**Exercise**
Reproduce only the part of the listing that opens with the line containing "Click the Chrome extensions puzzle icon" and closes at the end of the listing, with every "Where should I click to" changed to "Where do I click to" and nothing else altered.

**Materials provided**
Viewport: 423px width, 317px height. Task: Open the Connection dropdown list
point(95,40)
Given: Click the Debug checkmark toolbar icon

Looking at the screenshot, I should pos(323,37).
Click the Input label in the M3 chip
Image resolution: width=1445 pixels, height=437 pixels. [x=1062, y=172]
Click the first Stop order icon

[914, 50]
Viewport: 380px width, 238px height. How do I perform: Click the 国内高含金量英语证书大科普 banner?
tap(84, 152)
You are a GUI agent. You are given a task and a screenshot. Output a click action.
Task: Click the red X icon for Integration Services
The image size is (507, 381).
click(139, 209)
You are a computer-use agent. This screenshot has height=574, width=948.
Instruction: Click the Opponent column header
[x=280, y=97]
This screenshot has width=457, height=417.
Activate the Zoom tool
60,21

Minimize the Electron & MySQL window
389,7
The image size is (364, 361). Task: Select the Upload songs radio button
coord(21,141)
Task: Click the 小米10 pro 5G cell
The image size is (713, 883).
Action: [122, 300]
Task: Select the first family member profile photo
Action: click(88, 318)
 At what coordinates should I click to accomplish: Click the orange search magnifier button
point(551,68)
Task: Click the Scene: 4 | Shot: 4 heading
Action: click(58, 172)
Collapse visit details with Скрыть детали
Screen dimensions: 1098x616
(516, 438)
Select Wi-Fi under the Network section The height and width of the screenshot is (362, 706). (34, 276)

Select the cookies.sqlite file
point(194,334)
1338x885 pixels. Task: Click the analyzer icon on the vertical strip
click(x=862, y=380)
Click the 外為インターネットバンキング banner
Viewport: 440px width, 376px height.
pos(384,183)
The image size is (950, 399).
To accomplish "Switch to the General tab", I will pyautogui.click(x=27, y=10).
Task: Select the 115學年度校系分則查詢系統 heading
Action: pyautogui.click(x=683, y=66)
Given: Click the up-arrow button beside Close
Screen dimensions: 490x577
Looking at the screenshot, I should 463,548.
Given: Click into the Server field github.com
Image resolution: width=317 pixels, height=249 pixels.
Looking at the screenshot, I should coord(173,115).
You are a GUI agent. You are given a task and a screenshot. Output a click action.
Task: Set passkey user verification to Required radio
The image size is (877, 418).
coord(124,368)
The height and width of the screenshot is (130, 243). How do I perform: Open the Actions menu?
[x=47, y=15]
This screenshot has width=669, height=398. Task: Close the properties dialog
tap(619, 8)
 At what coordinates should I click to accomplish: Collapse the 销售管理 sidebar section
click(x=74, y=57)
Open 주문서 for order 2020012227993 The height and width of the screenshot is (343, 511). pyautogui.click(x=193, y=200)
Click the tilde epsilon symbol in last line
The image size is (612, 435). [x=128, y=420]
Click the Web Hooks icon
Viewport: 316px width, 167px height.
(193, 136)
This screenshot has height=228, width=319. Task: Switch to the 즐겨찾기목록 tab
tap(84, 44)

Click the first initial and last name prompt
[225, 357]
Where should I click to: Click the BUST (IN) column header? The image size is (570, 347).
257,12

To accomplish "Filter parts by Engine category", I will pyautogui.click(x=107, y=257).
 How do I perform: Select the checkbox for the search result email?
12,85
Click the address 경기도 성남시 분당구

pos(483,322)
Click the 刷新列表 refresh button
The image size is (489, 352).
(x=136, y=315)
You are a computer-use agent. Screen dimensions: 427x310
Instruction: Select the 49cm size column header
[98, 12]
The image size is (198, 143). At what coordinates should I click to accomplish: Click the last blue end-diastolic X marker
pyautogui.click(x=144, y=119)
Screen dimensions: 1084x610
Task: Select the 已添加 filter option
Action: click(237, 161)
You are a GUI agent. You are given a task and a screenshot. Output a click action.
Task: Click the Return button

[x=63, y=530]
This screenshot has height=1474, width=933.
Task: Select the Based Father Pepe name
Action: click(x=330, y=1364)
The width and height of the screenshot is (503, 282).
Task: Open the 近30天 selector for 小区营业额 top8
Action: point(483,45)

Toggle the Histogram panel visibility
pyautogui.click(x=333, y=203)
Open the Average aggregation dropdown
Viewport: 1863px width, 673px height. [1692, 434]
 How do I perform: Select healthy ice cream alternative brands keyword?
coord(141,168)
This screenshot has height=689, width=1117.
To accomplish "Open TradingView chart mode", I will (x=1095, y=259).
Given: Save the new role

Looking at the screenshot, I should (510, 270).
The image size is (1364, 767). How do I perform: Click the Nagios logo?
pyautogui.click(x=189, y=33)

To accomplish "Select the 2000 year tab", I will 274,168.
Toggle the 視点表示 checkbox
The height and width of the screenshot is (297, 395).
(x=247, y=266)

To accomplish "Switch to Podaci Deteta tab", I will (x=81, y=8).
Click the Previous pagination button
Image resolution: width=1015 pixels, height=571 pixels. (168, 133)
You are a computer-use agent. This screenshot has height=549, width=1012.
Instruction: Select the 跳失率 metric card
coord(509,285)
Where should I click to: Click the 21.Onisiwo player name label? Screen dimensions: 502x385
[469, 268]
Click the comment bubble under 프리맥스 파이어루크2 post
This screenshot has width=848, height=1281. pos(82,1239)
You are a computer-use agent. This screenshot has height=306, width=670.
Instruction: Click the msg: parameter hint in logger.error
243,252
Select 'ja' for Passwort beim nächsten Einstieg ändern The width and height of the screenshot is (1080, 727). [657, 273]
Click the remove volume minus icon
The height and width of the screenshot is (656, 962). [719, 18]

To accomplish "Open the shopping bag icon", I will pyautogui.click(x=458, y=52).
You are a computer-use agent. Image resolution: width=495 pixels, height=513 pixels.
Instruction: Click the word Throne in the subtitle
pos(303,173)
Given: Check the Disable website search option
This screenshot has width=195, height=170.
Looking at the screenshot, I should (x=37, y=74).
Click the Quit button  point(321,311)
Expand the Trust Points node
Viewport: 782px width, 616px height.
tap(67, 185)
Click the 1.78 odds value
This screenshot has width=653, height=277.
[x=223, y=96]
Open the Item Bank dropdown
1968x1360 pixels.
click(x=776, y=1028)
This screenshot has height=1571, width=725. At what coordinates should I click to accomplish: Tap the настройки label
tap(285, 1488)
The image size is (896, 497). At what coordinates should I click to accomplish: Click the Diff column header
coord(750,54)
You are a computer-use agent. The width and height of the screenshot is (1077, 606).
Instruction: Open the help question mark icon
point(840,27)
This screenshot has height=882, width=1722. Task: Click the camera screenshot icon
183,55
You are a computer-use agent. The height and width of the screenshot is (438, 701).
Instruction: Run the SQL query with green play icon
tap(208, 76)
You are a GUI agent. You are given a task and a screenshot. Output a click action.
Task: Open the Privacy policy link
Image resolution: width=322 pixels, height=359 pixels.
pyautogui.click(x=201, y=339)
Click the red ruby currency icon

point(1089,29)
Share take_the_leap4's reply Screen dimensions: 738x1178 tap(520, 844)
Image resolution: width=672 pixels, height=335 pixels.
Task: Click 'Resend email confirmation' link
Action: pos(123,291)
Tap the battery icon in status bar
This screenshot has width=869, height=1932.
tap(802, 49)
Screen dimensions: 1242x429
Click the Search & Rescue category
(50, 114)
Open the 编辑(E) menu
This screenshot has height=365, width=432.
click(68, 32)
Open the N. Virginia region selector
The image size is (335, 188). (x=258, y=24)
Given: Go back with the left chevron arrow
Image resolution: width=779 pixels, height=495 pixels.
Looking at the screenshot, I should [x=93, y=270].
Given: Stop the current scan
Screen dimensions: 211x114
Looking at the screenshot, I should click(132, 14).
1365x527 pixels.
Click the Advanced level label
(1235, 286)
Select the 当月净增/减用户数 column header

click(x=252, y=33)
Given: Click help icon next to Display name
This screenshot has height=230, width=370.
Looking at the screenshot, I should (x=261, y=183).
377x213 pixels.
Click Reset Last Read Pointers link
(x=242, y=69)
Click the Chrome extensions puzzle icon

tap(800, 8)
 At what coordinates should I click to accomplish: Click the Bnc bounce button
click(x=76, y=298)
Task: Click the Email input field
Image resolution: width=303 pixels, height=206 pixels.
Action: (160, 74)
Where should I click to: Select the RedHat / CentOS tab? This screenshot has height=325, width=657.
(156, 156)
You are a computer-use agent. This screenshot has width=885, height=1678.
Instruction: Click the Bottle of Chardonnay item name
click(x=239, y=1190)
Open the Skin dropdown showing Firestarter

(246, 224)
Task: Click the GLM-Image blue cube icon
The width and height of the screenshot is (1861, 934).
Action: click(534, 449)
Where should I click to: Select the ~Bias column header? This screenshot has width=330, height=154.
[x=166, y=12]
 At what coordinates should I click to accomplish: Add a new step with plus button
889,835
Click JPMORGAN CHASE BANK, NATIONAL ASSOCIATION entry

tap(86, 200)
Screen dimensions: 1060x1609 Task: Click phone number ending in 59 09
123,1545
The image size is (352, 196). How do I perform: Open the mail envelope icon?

**Answer to this exercise**
Click the Chrome extensions puzzle icon

tap(800, 8)
 At what coordinates should I click to accomplish: Click the Bnc bounce button
click(x=76, y=298)
Task: Click the Email input field
Image resolution: width=303 pixels, height=206 pixels.
Action: (160, 74)
Where do I click to: Select the RedHat / CentOS tab? This screenshot has height=325, width=657.
(156, 156)
You are a computer-use agent. This screenshot has width=885, height=1678.
Instruction: Click the Bottle of Chardonnay item name
click(x=239, y=1190)
Open the Skin dropdown showing Firestarter

(246, 224)
Task: Click the GLM-Image blue cube icon
The width and height of the screenshot is (1861, 934).
Action: click(534, 449)
Where do I click to: Select the ~Bias column header? This screenshot has width=330, height=154.
[x=166, y=12]
 At what coordinates should I click to accomplish: Add a new step with plus button
889,835
Click JPMORGAN CHASE BANK, NATIONAL ASSOCIATION entry

tap(86, 200)
Screen dimensions: 1060x1609 Task: Click phone number ending in 59 09
123,1545
The image size is (352, 196). How do I perform: Open the mail envelope icon?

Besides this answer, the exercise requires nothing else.